Tortura, maus tratos, superlotação dos espaços, violência e morte. Essa é uma amarga realidade sofrida por menores infratores em condição de vulnerabilidade nas instituições socioeducativas de todo o País. A informação está contida em relatório elaborado conjuntamente entre o Gabinete de Assessoria Jurídica às Organizações Populares (Gajop), a Justiça Global (RJ), a Associação Nacional dos Centros de Defesa da Criança e do Adolescente (Anced), a Organização Mundial de Combate à Tortura, e outros parceiros.

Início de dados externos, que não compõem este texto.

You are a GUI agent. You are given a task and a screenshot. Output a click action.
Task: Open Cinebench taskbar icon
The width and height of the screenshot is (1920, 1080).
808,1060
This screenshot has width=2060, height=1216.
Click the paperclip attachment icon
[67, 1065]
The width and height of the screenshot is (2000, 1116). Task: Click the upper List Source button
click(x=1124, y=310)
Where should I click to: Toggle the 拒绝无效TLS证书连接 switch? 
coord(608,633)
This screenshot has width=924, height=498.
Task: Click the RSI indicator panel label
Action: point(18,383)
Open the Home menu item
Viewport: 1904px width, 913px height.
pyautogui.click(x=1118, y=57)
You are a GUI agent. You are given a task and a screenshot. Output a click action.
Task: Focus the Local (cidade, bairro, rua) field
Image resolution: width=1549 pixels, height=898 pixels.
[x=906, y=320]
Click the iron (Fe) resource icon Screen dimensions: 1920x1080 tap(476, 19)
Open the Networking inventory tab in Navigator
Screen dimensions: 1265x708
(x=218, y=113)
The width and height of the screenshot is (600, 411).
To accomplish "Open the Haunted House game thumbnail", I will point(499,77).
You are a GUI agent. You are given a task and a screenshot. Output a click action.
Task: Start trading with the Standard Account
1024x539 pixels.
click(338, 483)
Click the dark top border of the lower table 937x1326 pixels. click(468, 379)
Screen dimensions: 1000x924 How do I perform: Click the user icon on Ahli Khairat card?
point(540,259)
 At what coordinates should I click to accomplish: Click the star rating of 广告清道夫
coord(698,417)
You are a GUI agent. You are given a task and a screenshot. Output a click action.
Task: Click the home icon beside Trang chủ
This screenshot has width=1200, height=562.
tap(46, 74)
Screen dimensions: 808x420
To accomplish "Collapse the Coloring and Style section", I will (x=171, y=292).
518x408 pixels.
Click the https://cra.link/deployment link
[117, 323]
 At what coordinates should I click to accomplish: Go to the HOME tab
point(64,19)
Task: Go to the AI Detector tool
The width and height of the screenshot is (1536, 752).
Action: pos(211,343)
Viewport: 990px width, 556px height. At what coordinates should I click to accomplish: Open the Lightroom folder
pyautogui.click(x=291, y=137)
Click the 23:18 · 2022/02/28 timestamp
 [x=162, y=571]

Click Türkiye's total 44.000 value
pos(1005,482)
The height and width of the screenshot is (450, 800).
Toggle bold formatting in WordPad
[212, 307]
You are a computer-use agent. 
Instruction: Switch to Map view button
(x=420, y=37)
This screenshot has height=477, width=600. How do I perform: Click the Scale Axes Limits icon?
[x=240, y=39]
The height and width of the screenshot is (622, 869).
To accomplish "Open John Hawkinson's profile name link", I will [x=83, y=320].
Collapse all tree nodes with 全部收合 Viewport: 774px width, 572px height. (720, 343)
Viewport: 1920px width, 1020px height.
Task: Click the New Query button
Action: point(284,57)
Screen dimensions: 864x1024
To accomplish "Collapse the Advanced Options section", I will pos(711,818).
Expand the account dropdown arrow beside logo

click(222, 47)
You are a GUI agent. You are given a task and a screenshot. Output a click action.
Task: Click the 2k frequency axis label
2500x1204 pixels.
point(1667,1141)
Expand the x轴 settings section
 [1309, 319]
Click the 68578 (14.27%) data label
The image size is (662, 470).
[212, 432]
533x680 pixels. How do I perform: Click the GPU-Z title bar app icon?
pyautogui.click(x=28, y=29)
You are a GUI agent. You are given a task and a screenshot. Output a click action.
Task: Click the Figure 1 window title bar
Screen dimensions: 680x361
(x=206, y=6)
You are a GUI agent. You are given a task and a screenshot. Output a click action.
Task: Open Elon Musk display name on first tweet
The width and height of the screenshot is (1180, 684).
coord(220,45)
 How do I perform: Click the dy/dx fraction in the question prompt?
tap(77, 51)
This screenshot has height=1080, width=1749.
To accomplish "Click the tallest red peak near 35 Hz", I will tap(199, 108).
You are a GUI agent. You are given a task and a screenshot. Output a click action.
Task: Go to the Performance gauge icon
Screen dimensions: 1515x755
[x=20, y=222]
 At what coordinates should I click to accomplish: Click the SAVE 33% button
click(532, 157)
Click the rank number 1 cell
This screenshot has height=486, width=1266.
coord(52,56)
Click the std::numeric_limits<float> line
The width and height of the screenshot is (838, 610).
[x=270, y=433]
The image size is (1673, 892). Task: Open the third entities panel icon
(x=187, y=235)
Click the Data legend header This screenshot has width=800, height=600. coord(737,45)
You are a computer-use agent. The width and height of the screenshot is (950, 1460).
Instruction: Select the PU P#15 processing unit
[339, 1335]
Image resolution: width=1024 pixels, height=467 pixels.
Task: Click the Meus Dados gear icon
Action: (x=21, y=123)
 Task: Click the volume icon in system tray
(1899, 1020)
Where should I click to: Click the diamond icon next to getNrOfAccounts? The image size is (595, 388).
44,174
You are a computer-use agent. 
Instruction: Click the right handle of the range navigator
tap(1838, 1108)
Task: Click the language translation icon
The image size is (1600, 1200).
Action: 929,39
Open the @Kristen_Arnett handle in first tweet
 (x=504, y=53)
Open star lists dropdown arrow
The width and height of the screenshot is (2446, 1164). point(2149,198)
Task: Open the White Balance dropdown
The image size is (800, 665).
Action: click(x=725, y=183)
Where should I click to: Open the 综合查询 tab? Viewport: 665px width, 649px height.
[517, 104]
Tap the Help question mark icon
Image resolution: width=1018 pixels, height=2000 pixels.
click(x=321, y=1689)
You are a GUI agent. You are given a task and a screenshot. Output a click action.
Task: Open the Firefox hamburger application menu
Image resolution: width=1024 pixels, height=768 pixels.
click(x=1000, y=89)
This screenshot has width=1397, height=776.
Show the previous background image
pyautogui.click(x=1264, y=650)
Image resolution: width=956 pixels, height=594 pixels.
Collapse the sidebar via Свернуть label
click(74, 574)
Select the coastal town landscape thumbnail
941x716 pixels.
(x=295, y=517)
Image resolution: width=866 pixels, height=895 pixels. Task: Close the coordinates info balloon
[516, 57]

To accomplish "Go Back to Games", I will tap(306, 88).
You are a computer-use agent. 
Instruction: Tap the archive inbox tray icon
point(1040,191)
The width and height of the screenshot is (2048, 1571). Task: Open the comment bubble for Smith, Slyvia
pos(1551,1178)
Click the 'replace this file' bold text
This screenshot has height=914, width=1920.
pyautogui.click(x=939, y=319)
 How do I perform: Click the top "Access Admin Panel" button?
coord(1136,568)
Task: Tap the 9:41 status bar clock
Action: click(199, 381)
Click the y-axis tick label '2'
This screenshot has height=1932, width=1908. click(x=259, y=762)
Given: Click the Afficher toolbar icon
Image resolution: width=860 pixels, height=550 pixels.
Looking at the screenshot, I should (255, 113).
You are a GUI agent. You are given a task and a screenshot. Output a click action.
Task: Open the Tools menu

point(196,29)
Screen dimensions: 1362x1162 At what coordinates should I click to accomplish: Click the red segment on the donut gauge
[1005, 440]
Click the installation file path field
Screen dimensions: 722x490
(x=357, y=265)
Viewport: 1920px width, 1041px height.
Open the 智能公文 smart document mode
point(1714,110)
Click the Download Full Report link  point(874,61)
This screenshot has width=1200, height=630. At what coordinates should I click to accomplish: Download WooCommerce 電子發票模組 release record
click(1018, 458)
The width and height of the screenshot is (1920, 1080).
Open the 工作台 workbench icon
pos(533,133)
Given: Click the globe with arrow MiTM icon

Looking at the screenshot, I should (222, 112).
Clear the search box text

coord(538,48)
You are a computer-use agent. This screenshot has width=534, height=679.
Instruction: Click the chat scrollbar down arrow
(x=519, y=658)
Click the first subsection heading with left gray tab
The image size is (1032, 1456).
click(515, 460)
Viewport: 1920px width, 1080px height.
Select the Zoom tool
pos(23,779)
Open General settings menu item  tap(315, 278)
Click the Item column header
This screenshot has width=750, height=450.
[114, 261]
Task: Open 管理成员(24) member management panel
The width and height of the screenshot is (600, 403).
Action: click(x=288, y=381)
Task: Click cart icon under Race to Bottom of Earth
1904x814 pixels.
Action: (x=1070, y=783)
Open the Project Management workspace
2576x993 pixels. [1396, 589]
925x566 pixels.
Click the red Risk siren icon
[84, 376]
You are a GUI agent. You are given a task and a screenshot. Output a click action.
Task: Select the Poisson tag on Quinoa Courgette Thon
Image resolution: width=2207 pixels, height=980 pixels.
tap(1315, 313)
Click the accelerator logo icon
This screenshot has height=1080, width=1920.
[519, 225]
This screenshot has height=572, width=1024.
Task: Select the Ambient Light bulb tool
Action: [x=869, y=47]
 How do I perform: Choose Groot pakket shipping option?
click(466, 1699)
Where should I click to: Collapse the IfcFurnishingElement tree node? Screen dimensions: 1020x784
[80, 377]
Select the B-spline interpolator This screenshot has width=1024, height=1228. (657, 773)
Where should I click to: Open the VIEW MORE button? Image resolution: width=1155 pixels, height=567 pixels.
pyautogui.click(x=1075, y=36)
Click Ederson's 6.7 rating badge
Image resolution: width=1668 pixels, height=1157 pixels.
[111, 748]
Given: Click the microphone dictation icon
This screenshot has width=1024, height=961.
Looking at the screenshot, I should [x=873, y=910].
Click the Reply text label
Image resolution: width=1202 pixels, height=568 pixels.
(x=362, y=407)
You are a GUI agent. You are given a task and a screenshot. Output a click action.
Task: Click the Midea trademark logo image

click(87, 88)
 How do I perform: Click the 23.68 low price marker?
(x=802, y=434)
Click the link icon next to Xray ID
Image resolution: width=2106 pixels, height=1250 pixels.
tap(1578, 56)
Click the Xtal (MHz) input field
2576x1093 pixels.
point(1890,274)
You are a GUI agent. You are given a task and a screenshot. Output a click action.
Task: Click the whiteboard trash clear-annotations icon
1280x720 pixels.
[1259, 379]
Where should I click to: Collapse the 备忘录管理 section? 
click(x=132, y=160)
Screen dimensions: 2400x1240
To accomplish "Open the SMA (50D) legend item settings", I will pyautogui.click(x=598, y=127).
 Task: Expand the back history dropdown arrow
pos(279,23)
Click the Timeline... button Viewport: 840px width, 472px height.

Apresentado na manhã desta quinta-feira (6) ao Alto Comissariado das Nações Unidas para os Direitos Humanos (ACNUDH), o documento será um dos instrumentos de análise a serem avaliados pela Organização junto ao Brasil na 27ª sessão do Grupo de Trabalho da Revisão Periódica Universal (RPU), que ocorre no segundo trimestre de 2017, em Genebra, na Suíça. Através da RPU, os estados (governos) se avaliam mutuamente em relação à realidade dos Direitos Humanos, gerando um conjunto de recomendações. O Brasil, através da comitiva liderada pela missão diplomática do País, já passou por duas rodadas da RPU, em 2008 e 2012.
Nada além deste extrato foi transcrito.